• **MATERIALS PROVIDED**
━━━━━━━━━━━━━━━━━━━━━━━━━━━━━━

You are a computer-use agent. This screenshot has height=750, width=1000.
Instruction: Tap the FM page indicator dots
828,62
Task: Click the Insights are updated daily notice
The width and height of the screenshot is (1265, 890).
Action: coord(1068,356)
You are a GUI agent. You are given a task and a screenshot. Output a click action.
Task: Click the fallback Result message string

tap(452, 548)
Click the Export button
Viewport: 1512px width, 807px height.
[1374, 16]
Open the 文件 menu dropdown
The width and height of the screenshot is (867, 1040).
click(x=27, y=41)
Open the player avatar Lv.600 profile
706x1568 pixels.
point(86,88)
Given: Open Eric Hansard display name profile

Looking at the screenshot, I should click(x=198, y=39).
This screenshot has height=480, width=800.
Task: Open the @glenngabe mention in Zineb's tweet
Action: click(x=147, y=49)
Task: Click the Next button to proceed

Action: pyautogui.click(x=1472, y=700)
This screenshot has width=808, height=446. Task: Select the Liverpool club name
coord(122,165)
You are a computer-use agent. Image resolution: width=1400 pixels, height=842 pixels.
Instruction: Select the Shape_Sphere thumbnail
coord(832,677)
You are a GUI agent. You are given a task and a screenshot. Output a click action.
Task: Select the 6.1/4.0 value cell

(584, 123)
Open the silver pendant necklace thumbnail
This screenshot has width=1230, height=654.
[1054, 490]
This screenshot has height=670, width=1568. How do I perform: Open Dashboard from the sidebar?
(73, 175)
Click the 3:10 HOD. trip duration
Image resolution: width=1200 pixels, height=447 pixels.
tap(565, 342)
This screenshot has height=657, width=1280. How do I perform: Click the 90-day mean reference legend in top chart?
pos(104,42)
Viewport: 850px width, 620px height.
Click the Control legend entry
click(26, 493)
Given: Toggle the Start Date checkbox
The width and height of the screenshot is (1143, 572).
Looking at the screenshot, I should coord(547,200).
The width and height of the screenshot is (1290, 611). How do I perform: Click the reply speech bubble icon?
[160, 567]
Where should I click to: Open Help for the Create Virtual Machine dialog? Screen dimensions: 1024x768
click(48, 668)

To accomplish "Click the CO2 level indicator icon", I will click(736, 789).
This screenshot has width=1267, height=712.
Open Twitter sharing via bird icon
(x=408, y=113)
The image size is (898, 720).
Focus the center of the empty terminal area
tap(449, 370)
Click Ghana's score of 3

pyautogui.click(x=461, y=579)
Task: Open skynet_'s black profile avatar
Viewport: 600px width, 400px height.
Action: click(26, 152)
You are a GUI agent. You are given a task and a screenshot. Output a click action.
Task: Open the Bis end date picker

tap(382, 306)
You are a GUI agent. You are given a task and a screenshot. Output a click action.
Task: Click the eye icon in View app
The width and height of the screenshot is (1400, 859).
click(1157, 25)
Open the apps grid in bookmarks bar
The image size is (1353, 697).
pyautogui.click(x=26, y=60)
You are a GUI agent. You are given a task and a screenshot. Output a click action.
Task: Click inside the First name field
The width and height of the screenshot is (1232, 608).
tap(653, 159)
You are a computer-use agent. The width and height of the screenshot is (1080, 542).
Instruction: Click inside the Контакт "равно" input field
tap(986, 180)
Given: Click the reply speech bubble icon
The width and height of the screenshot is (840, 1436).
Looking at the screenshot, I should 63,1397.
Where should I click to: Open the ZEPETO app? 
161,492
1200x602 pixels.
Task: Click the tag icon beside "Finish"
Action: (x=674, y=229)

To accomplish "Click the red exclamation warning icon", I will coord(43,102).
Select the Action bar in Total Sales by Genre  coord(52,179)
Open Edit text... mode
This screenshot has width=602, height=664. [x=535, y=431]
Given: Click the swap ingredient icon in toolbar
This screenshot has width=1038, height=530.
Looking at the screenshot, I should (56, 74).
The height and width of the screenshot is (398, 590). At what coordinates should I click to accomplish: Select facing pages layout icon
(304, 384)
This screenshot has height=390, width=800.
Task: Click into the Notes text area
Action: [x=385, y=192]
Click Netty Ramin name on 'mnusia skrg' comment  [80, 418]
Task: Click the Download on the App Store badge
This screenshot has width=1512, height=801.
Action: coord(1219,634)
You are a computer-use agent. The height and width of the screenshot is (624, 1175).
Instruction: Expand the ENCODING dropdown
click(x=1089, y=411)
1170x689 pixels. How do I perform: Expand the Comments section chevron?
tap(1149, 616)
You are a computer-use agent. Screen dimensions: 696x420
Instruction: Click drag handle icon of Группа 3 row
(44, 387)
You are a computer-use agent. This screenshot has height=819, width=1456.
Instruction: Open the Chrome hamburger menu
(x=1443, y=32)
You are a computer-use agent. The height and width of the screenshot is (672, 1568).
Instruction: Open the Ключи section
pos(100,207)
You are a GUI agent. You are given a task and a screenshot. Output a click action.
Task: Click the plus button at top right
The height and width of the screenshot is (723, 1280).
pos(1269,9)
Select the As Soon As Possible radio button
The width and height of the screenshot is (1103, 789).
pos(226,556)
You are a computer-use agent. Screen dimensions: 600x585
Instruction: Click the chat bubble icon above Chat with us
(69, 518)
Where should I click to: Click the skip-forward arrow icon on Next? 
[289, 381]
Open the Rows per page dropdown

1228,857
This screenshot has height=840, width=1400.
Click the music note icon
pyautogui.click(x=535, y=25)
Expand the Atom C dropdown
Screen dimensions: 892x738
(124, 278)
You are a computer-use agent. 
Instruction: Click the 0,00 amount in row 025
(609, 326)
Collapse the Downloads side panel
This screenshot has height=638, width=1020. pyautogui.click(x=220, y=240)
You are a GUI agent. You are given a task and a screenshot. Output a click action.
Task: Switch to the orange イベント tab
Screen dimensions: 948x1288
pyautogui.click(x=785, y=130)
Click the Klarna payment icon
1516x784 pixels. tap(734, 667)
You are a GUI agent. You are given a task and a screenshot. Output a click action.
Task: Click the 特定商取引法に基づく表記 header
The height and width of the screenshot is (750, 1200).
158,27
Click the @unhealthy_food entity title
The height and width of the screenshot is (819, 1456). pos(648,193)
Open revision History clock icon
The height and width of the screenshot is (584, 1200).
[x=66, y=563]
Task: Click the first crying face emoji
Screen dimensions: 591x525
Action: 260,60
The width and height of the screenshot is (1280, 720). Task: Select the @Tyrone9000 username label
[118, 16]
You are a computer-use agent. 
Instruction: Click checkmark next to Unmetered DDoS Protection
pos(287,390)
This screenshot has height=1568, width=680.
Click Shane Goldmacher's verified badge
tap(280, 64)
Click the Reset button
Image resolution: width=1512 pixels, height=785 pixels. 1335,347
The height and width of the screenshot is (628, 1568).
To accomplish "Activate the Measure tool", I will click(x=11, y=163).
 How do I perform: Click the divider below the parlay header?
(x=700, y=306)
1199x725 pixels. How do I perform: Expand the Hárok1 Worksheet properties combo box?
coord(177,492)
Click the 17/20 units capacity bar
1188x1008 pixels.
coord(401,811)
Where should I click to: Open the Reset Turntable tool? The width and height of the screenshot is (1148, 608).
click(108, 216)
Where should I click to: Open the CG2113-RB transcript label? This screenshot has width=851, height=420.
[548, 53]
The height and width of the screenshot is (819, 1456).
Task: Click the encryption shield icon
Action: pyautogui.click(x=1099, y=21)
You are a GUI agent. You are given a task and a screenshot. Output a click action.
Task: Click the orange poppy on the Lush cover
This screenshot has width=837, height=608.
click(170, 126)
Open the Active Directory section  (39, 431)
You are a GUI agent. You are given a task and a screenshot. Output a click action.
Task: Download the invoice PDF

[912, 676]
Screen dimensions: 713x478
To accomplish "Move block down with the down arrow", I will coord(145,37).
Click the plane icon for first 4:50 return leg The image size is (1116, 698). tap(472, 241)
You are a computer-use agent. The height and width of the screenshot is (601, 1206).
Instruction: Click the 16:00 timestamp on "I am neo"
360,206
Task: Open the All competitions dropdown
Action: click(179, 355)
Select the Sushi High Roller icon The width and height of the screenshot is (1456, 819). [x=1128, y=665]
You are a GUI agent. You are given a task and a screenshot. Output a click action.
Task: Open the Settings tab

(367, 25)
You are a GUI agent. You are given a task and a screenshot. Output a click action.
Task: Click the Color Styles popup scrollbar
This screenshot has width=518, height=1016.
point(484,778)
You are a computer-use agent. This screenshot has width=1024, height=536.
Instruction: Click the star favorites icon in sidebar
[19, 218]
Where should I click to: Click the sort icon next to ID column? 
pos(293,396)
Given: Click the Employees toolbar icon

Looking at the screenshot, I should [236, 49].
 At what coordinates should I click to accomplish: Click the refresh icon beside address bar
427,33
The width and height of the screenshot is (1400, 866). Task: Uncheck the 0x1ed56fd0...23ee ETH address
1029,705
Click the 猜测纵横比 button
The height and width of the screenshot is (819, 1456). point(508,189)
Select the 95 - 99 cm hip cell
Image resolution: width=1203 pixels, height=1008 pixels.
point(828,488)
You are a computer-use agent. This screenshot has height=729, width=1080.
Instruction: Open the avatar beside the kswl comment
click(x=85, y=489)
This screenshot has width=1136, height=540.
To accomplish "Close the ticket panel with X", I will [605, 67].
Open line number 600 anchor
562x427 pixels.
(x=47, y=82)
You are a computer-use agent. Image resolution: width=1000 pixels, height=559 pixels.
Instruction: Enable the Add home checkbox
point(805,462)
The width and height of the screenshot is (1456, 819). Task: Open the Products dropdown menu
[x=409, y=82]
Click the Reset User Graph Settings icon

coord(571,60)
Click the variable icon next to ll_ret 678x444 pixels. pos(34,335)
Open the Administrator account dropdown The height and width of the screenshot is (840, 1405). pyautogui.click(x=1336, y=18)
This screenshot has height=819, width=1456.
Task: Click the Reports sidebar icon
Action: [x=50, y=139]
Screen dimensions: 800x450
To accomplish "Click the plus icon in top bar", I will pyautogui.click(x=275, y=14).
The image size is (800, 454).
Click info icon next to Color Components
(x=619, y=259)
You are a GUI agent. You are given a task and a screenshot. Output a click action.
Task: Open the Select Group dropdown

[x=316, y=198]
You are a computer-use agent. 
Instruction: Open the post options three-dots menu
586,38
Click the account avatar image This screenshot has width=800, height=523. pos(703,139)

━━━━━━━━━━━━━━━━━━━━━━━━━━━━━━

• **STATED EXERCISE**
Show each line of the rows above that contains the string "button", treating uppercase and lowercase letters as distinct.

• **RIGHT ANSWER**
Click the Export button
Task: Click the Next button to proceed
Task: Click the plus button at top right
Select the As Soon As Possible radio button
Click the Reset button
Click the 猜测纵横比 button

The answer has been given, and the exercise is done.